The Right Coast

October 04, 2005
 
More on the secret Miers
By Tom Smith

This little tidbit from the middle of the A section of the NYT today:

In each call and in a series of teleconferences throughout the day, representatives of the White House promised their conservative supporters that as White House counsel, Ms. Miers had played a central role in picking the many exemplars of conservatism among Mr. Bush's previous nominees. . . . Some of the efforts evidently bore fruit. By day's end, Mr. Dobson, one of the most influential evangelical conservatives, welcomed the nomination. "Some of what I know I am not at liberty to talk about," he said in an interview, explaining his decision to speak out in support of Ms. Miers. He declined to discuss his conversations with the White House.

What I think this means is that the WH is telling evangelical leaders that Miers is one of them, perhaps relaying what they heard from her pastor in Texas. She's been "under the water," or whatever the appropriate code would be. Or maybe she had some heart to heart with somebody and she said Jesus told her to vote to overturn Roe if she got the chance.

Even if Miers is a religiously conservative evangelical Christian, that does not reassure me much. True, if she were an Episcopalian, I would be that much more nervous, but in the end I don't think her religious commitments mean all that much as far as how she would decide cases.

The more I think about this nomination, the worse it seems. But then, I am so frequently wrong, perhaps that bodes well. Worst to me is that it is redolent of weakness. It is the sort of decision a President who feels weak would make. It is also completely conflicted. When Ms. Miers put her hat in the ring, who in the WH was supposed to say, "but, Mr. President, she's not qualified"? Anybody who torpedoed her would have to work with her in the future, which would not be fun. So the people closest to the process are immediately in a position of not being able to give candid advice -- a reason not to pick close cronies in the first place. Relatedly, the WH counsel's office traditionally is the place judicial candidates are vetted. So this is like your marriage counsellor telling you you should get divorced and marry her, or something. Total conflict of interest. Bush needs a lawyer or something to advise him on how to make decisions consistently with his duties of office. Oh that's right! His lawyer's the one getting nominated! Well, I'm sure her sense of law and propriety will dramatically improve once she is making unreviewable law for the whole country. Also, it looks like a weak president captured by his staff. Maybe this is too cynical, but I fear, utterly lovely in every conceivable respect though she may be, Ms. Miers may have sensed that when W was at his most embattled was the perfect time to cash in her big chip with the guy. And with threats from the Dems on one side, and your staff using that to help themselves on the other, what are you supposed to do? And don't imagine there was a soul in the WH saying, uh, maybe we should pick someone who is, like, really qualified? I don't know if there is a species in which the babies eat the parents, some spiders maybe, but if so, they should be called creepycrawly Whitehousestaffiensis. This has that look to me. It also looks very much like a deal with the Senate Democrats, a pick off their list of acceptable candidates, which makes one wonder why Bush and Rove thought that was necessary, unless they think things are going really badly, which maybe they are. Miers and Rove probably get along famously. How very nice for them.

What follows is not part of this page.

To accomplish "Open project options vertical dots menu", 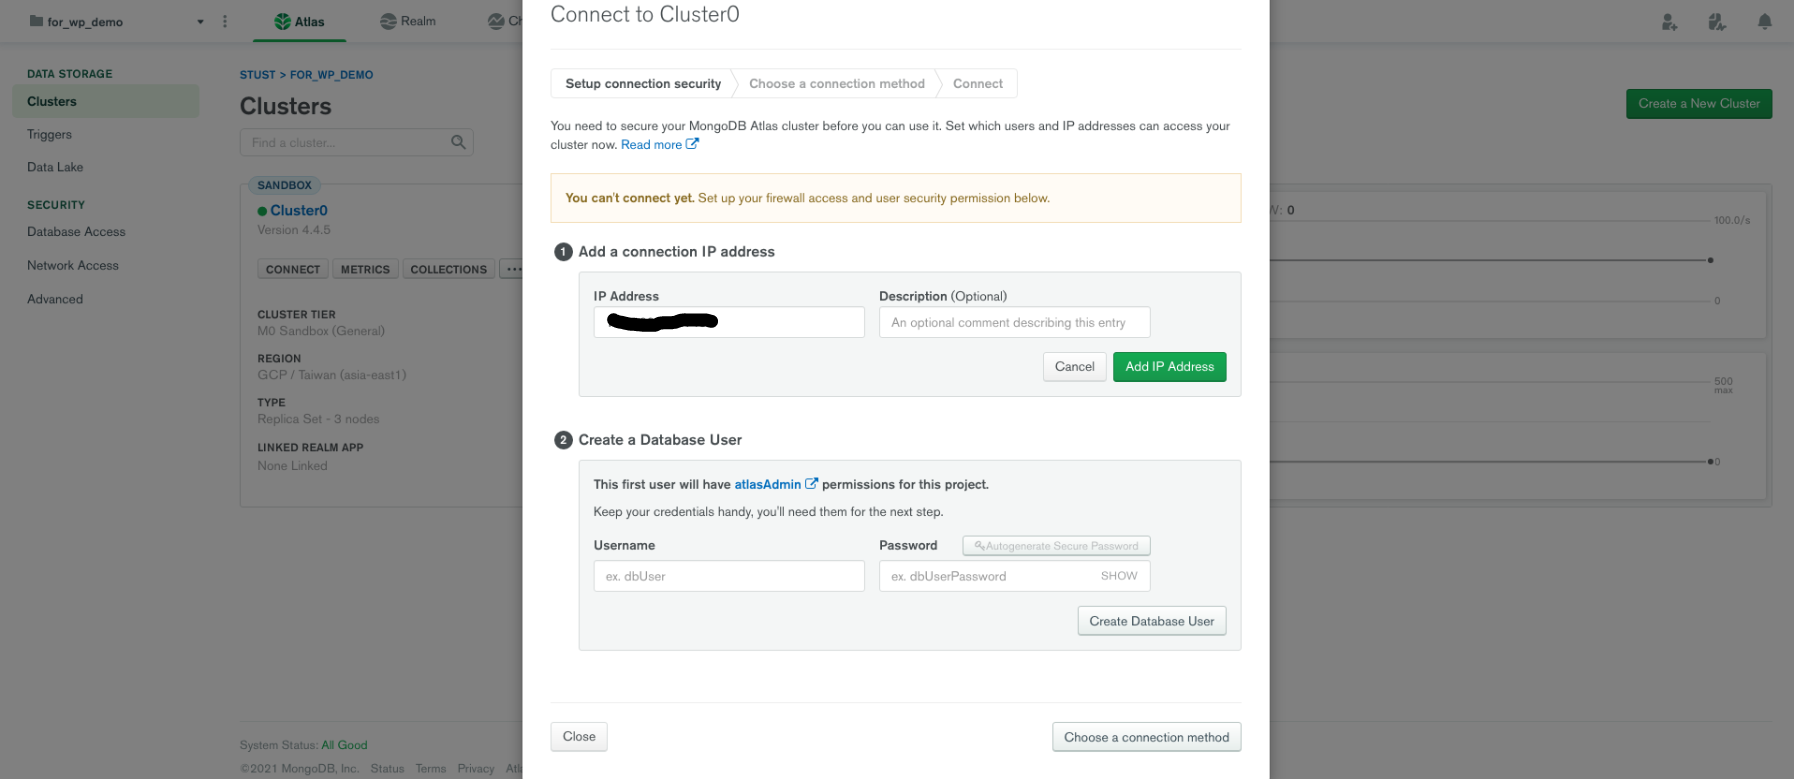I will 225,22.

I have been a critic of the Yale-Harvard-Supreme Court Clerk- etc. etc. mystique before, and I do think being overly impressed by liberal establishment credentials plays into the hands of the dark side. But really. I can't help but think W's not being a lawyer makes him a bit clueless about what a Supreme Court Justice should be. It's a very demanding job, both intellectually and morally. You put someone not up to the job up there and bad things happen. Bad things happen to prose -- read a Souter opinion (if you dare); bad things happen to philosophy (Kennedy) and bad things happen to law (O'Connor).

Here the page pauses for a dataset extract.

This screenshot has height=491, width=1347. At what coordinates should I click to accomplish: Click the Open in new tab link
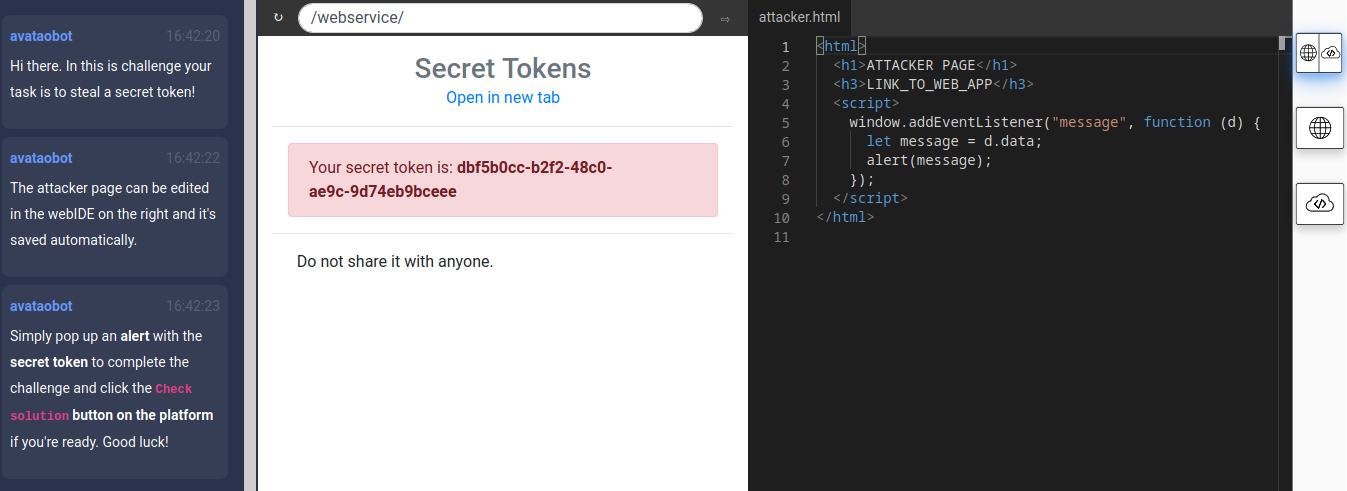tap(503, 97)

I fear that a year or two from now, we will be reading treakly pieces in the NYT about how Justice Miers grew in office, and law review articles will begin to appear on "The Emerging Jurisprudence of Justice Miers," the moderate, pragmatic, yet essentially conservative (in the true sense) (i.e., liberal), and deeply Christian, in the original sense of the word (i.e., liberal).

Well, it's not like W said he was going to appoint conservatives to the Court.